» **Job A**
Answer these three questions about the business crime article, one per line:
(i) What does Mike say most businesses don't do about business crime?
(ii) What is the name of the retail park over the road from Skyways?
(iii) What does Mike liken the shifting challenge of fraud to?

» **Document excerpt**
--- BEGIN ---

Later, however, Mike admits to frustration and disappointment with many police forces for not taking on reported fraud cases, ‘that aren’t just basic theft; but substantial’. He echoes many when he says that, to police and Government, business crime is still not a priority, compared with, say, street robbery. Mike says he can understand where the Government is coming from. But, as he adds, business crime is a threat to jobs. We need to get to grips with business crime: "It’s huge, far, far bigger, I am convinced than domestic crime. The difficulty is that most businesses don’t report it." It’s not practical for a retailer, no more than any other business, to have its security staff off site reporting a crime at a police station. To return to police reluctance to take fraud cases. While files may be many inches thick, Mike speaks of even CID officers saying they are too busy. Or if police do take a case, they may no more than log it and do not get back to you; even, Mike says, for six-figure, highly detectable crimes, ‘and it’s so frustrating. I am sure everybody has the same frustration. We need to get the police on board, to take seriously business crime.’

Shifting challenge

Mike adds that it turns out that offenders are doing the same to other e-tailers. "It’s a shifting challenge all the time; we have to try to keep one step ahead of the fraudsters.” Or, as he adds, the other way round is: the fraudsters trying to get ahead of you. He likens it to blocking the holes in a watering can: "You have really got to be on your toes." As he points out, this is due to the explosion in e-commerce. It’s worth taking a step back to recall the attractions of online retailing. Over the road from Skyways is the New Mersey Retail Park. It has all the high street names in edge of town-style sheds: MFI, Comet, JD Sports, Boots, Pizza Hut, McDonalds, Gap, Mamas & Papas. What was striking about the park at 8.40am on a weekday; it was about deserted. Yet an online retailer, without the expense of park rent and so on, is always open for business. That said, a retailer can have the most secure e-commerce, and yet can find itself in difficulty if another e-tailer is compromised. As Mike says, a customer shopping with say 20 e-tailers is not going to use 20 IDs and 20 passwords: "Human nature says you will use the same email address; and most of the time the same password." So if a list of compromised addresses from one of those 20 retailers is sold on the black market, the criminal buyer can try to get into Shop Direct, or any of the other 19.

--- END ---

» **Records to use**
--- BEGIN ---

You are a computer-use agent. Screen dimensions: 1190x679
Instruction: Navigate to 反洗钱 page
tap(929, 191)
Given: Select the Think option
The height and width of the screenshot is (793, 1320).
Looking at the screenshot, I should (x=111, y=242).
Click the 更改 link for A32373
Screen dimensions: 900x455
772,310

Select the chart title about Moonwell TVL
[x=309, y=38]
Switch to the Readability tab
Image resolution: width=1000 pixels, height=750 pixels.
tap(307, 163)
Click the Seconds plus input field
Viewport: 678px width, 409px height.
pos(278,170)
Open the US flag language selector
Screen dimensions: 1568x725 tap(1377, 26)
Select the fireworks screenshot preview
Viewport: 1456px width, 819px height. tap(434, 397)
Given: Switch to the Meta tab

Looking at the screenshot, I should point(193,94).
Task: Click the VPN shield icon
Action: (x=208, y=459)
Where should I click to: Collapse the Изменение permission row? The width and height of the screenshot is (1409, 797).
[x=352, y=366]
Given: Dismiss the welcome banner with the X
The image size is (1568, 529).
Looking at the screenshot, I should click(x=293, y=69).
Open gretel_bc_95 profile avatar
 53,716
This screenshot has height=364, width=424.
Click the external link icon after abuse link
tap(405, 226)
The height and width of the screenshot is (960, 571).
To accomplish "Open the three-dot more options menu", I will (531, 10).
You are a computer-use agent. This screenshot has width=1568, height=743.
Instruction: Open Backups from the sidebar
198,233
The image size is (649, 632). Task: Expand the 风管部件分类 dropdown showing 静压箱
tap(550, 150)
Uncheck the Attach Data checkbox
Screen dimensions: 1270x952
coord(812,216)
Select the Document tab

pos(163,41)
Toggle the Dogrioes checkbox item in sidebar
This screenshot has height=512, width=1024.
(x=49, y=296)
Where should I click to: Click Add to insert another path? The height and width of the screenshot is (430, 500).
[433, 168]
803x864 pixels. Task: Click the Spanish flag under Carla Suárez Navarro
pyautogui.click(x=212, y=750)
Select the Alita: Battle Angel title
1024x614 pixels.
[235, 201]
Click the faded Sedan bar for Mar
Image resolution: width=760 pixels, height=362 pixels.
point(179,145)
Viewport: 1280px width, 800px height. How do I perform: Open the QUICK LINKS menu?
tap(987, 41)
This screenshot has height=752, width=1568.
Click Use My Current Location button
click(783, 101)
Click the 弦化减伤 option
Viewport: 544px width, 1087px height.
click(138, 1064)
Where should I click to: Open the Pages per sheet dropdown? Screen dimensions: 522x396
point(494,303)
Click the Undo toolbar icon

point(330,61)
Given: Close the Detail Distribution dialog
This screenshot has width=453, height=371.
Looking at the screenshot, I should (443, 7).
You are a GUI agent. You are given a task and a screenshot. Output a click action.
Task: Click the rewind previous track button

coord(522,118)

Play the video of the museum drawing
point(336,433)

--- END ---

» **Job B**
Please quote the rows verbatim, starting with the line with "Given: Close the Detail Distribution dialog" and going on through the last line of the rows.

» **Final result A**
(i) They don't report it.
(ii) The New Mersey Retail Park.
(iii) Blocking the holes in a watering can.

» **Final result B**
Given: Close the Detail Distribution dialog
This screenshot has width=453, height=371.
Looking at the screenshot, I should (443, 7).
You are a GUI agent. You are given a task and a screenshot. Output a click action.
Task: Click the rewind previous track button

coord(522,118)

Play the video of the museum drawing
point(336,433)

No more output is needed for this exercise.